« Casseurs », médias et stratégie : quelques réponses


Réponses aux remarques entendues ces derniers jours


Depuis une semaine, la question des «casseurs» et des «black blocs» monopolise les débats. Les chaînes dominantes diffusent en boucle des sujets sur les «violences» et appellent à augmenter la répression alors même que des centaines de milliers de personnes sont descendues dans la rue contre une loi liberticide. Cette manipulation crée d’importantes divisions au sein même du mouvement en cours. Quelques réponses pour déjouer les pièges et la confusion :

«Les revendications sont éclipsées par les violences»

C’est un titre lu dans Le Monde et une idée répandue chez une partie des opposants au gouvernement. En d’autres termes, le «black bloc» retiendrait l’attention au détriment de la manif. Sauf qu’il est prouvé que c’est faux. Plusieurs études montrent que les manifestations paisibles ne passent quasiment pas dans les médias, et que leurs revendications ne sont jamais entendues. On peut le déplorer, s’en indigner, mais c’est un fait que vous aurez tous constaté. On ne compte plus les dizaines de manifestations d’enseignants, d’ouvriers, de soignants ou d’autres professions qui passent totalement inaperçues – quelques secondes en fin de JT – parce qu’elles restent sages. Paradoxalement, l’obsession médiatique pour les débordements bénéficie à la mobilisation du moment, puisqu’elle fait exister un mouvement dans le débat. Elle pousse le pouvoir à réagir plutôt que d’ignorer totalement le sujet.

«Les médias ne parlent que des affrontements»

C’est en partie vrai. Mais dans ce cas c’est le traitement médiatique qu’il faut dénoncer, et pas les actions directes de certains manifestants. Quand bien même vous ne partagez pas leurs méthodes, ce ne sont pas eux qui sont dans les rédactions. Si BFM TV ne faisait que des sujets sur ceux qui collent des autocollants dans les manifestations, au détriment de toutes les autres actions et revendications, c’est BFM qu’il faudrait blâmer et non les colleurs d’autocollants. Quoiqu’il en soit, se focaliser sur les affrontements sans dénoncer ce qui les provoque, c’est dénoncer les conséquences sans parler des causes : totalement malhonnête.
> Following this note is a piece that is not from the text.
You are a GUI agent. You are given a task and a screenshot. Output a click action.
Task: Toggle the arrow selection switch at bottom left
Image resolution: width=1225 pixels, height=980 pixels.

«La violence ne résout rien»

Depuis quarante ans, le nombre de mobilisations victorieuses est infime. Pourtant, les gouvernements ont tout cassé : retraites, droit du travail, écologie, libertés publiques, santé… Les rares victoires ou petites avancées se comptent sur les doigts d’une main. Parmi elles, le retrait du CPE, arraché par 3 mois de manifestations sauvages et d’émeutes de la jeunesse. Le projet d’aéroport de Notre-Dame-des-Landes, annulé par une résistance acharnée sur le terrain. Et quelques concessions pendant les Gilets Jaunes, obtenues parce que Macron était terrorisé par le climat insurrectionnel. Dans un monde idéal, il suffirait d’avoir les bons arguments pour faire entendre raison au gouvernement. Dans la réalité, il n’y a que quand le pouvoir se sent menacé qu’il lâche du lest.
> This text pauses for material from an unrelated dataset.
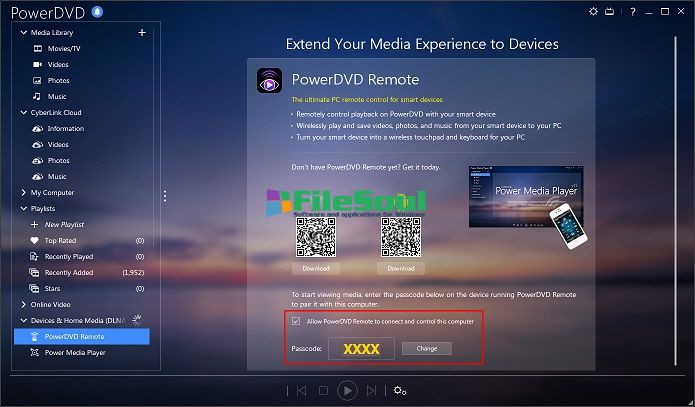The height and width of the screenshot is (407, 695).
Task: Expand the Online Video section
Action: pyautogui.click(x=23, y=304)
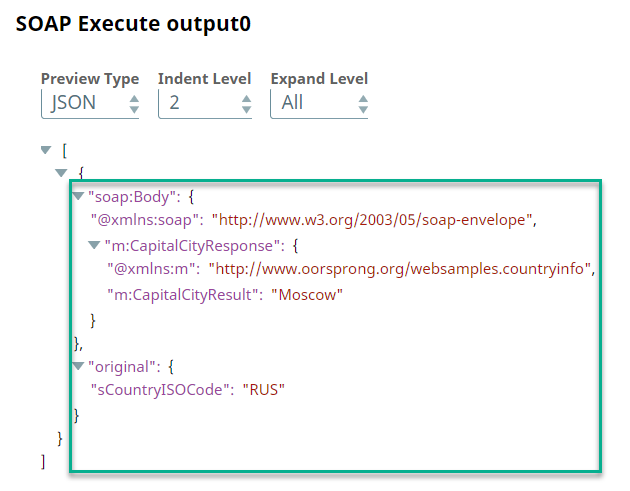Click the SOAP Execute output0 heading

point(133,25)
«Les casseurs nous discréditent»

Une partie de la gauche dénonce les «casseurs» mais s’enthousiasme sur les insurrections, souvent plus violentes, qui ont lieu ailleurs, du Chili à Hong Kong jusqu’aux USA. C’est une véritable dissonance cognitive. Cette incohérence est aussi historique : on ne peut pas prendre la Révolution française, la Commune de Paris ou la Résistance pour références – c’est à dire des moments de lutte armée – tout en dénonçant la première poubelle brûlée. Un peu de logique.

«La police laisse faire les casseurs»

Cette remarque, entendue partout, n’est pas seulement complètement absurde, vu les milliers de peines et de blessures qui tombent sur les manifestants ces dernières années, elle est aussi inquiétante politiquement. En disant que la police «laisse faire», vous insinuez qu’elle ne réprime pas assez, ou pas assez efficacement. En bref, vous appelez à encore plus de répression, plus d’arrestations, plus de sanctions. Et ça, c’est exactement ce que réclament les syndicats policiers d’extrême droite. Et c’est exactement l’objet de la «loi de sécurité globale».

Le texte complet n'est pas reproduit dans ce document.